▶ **Texto de estudio**:
====================

La última primavera
Vuelve la vista atrás, una vez más, intentado retener cada rincón, cada sonido, cada aroma, cada recuerdo, cada cara, cada abrazo, cada mirada. Sabe que será la última vez y no puede más que contener las lágrimas porque aunque las fuerzas ya escasean, siente por un momento ese resurgir vital del que quiere pero sabe que no puede.
Este será su último curso, sus últimos veinte alumnos, difíciles de olvidar, aunque con nostalgia siga recordando los inolvidables primeros, sus caras y sus apellidos, los primeros veinte del millar que han pasado por su vida laboral. Tres generaciones ha conocido, y a dos les ha dedicado la vida para que pudieran elegir vivir todas sus vidas, madre y padre de mil padres y madres. Se va con el orgullo no sólo de dejar médicos sin saber medicina, científicos sin ser científica, artistas, especialistas, técnicos, trabajadores, obreros. Se va con el orgullo de haber dado las herramientas para ser lo que quisieran ser, para desarrollar todo su potencial, para ser mejor personas, padres, madres, hijos e hijas, para ser mejor sociedad, para ser futuro.
Sabe que es su última primavera, su último trimestre, su última reforma educativa, su último boletín de notas, por eso vuelve la vista atrás mientras el pulso tiembla, la garganta aprieta, y desborda una lágrima antes de firmar y enviar la rúbrica de su último final de curso.
Aunque William Wordsworth, en su obra “Oda a la inmortalidad” decía en un poema «Aunque ya nada pueda devolvernos la hora del esplendor en la hierba, de la gloria en las flores, no debemos afligirnos, porque la belleza subsiste en el recuerdo«, en este caso, aunque la belleza persista no sólo en su propio recuerdo, en el de un millar, Doña Carmen, aunque pudiera ser Hipólito, Fernando o Francisca, cualquiera de nuestros docentes, como todos la llaman, docente de nuestra escuela rural, no tendrá necesidad de recuperar las horas del esplendor en la hierba ni de la gloria en las flores, porque su gloria estará presente allá donde vaya, cuando compre el pan en la panadería de su barrio, cuando asista al ambulatorio, a renovar el carnet de conducir, en el taller, en el juzgado o simplemente paseando por sus calles.

====================

Transcribe sin cambios el pasaje de «La última primavera» que empieza con "Aunque William Wordsworth, en" y continúa hasta "por sus calles.", ambos incluidos.

====================

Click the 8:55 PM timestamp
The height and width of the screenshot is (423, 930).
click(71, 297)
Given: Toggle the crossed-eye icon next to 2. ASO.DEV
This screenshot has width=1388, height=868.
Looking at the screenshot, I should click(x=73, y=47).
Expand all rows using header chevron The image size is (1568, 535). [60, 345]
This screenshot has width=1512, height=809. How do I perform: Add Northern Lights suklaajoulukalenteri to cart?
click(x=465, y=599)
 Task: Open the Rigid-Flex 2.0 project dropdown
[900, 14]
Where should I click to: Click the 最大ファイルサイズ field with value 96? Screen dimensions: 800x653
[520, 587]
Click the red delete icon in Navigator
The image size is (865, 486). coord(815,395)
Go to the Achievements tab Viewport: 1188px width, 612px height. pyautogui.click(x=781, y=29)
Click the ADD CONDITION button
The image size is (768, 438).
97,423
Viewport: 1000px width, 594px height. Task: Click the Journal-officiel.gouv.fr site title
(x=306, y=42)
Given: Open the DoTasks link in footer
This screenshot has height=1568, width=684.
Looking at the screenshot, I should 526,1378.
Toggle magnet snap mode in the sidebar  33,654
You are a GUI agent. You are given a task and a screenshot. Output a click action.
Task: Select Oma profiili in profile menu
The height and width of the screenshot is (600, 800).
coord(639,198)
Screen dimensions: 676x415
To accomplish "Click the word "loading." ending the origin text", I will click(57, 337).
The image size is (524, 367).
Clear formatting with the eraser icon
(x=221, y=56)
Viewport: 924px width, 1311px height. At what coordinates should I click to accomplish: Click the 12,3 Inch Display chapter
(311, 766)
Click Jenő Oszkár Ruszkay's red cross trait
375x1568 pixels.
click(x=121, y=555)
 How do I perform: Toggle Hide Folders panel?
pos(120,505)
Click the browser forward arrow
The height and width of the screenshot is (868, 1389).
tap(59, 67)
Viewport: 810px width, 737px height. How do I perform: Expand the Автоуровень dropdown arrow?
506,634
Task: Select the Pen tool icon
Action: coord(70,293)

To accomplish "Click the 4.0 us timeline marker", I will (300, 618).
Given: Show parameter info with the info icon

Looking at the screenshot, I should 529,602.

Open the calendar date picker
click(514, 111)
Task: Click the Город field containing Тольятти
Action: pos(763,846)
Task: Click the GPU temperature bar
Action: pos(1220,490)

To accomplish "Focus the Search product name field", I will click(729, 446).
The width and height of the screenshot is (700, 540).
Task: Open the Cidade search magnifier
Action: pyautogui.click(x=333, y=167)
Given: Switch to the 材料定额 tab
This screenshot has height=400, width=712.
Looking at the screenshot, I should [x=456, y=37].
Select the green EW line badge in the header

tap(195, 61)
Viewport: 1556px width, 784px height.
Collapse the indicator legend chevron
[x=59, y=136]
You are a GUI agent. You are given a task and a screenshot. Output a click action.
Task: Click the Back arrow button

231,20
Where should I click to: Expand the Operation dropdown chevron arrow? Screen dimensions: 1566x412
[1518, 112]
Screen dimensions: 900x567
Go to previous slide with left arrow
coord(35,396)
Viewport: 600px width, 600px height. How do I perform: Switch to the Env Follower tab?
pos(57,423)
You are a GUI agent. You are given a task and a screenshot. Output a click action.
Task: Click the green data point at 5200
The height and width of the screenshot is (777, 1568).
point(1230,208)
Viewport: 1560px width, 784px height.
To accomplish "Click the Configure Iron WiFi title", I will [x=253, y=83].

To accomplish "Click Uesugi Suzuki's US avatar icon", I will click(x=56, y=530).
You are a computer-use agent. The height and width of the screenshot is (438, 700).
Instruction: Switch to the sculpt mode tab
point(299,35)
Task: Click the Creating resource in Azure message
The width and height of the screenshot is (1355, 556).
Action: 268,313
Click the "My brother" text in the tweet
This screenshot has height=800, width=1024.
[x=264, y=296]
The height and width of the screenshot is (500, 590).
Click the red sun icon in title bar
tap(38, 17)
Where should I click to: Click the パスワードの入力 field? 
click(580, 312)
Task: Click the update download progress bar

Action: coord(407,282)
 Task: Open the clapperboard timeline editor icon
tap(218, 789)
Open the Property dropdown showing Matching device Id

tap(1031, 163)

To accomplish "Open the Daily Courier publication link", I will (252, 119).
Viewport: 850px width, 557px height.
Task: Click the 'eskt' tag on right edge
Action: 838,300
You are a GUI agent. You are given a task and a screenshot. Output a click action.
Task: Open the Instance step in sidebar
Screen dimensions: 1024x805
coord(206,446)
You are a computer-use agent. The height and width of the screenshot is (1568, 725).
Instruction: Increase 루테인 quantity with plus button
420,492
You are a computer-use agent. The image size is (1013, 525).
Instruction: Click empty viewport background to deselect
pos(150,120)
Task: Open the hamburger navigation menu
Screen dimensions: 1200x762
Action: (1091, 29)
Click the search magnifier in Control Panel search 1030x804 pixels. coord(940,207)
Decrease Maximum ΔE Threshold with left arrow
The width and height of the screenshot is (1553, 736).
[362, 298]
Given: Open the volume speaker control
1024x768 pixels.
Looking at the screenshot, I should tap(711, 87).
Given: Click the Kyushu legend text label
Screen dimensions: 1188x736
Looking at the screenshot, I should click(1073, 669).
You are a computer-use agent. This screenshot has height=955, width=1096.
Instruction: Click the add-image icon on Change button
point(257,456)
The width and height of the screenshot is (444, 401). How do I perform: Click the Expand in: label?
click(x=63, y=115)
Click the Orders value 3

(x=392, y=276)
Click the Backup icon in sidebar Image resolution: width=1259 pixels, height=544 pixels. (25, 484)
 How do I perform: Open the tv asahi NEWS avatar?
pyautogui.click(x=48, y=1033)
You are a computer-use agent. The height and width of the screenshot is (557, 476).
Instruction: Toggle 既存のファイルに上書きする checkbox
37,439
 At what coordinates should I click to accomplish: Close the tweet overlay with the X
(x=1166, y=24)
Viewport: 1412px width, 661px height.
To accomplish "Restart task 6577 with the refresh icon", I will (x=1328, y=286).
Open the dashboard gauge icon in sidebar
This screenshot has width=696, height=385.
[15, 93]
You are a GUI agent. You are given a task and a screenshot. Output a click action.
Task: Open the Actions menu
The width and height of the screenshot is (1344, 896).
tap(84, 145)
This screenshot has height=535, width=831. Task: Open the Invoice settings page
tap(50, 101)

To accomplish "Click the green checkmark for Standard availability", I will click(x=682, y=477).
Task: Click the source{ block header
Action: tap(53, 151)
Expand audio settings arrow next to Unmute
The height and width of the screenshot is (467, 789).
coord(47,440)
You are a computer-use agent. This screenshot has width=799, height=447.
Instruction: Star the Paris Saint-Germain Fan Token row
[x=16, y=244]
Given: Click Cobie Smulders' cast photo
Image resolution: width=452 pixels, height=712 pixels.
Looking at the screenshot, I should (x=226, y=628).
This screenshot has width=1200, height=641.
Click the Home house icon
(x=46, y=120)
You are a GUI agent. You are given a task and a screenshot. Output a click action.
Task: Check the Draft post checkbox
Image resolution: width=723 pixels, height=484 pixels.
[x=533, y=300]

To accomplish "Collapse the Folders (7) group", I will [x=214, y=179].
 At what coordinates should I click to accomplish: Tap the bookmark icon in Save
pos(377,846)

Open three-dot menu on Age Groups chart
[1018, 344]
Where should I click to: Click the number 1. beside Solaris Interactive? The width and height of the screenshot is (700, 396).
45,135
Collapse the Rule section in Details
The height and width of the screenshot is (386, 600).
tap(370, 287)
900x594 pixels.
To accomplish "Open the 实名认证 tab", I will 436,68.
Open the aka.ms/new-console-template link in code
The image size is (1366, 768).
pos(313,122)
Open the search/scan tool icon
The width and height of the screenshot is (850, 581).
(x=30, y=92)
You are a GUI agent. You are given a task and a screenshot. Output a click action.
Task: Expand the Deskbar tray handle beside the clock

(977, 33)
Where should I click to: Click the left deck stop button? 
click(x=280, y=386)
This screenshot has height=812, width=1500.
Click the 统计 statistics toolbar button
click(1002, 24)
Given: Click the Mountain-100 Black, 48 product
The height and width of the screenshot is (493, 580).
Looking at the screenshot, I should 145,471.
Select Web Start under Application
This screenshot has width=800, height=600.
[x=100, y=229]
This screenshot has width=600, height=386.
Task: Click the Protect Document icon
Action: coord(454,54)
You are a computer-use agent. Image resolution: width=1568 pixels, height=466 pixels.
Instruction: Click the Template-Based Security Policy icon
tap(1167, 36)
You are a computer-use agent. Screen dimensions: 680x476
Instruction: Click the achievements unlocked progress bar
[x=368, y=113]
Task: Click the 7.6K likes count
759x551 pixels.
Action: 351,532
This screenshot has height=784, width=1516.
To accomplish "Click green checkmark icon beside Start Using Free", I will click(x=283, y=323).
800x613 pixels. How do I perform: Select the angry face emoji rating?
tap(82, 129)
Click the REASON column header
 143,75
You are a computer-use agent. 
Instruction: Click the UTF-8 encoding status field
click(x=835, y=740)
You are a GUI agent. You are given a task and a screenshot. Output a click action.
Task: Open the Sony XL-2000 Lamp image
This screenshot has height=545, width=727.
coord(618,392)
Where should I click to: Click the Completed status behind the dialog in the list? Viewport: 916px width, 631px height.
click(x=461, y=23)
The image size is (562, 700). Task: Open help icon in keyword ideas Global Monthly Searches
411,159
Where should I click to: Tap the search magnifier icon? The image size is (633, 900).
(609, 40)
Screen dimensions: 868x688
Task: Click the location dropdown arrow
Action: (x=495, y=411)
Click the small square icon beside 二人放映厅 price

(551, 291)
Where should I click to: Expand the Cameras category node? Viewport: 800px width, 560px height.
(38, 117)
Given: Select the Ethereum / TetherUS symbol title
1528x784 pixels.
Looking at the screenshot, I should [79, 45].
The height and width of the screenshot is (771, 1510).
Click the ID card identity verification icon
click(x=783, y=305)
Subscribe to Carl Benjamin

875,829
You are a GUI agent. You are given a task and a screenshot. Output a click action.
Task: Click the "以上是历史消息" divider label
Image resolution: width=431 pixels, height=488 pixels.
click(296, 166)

====================

▶ **Tu respuesta**:
Aunque William Wordsworth, en su obra “Oda a la inmortalidad” decía en un poema «Aunque ya nada pueda devolvernos la hora del esplendor en la hierba, de la gloria en las flores, no debemos afligirnos, porque la belleza subsiste en el recuerdo«, en este caso, aunque la belleza persista no sólo en su propio recuerdo, en el de un millar, Doña Carmen, aunque pudiera ser Hipólito, Fernando o Francisca, cualquiera de nuestros docentes, como todos la llaman, docente de nuestra escuela rural, no tendrá necesidad de recuperar las horas del esplendor en la hierba ni de la gloria en las flores, porque su gloria estará presente allá donde vaya, cuando compre el pan en la panadería de su barrio, cuando asista al ambulatorio, a renovar el carnet de conducir, en el taller, en el juzgado o simplemente paseando por sus calles.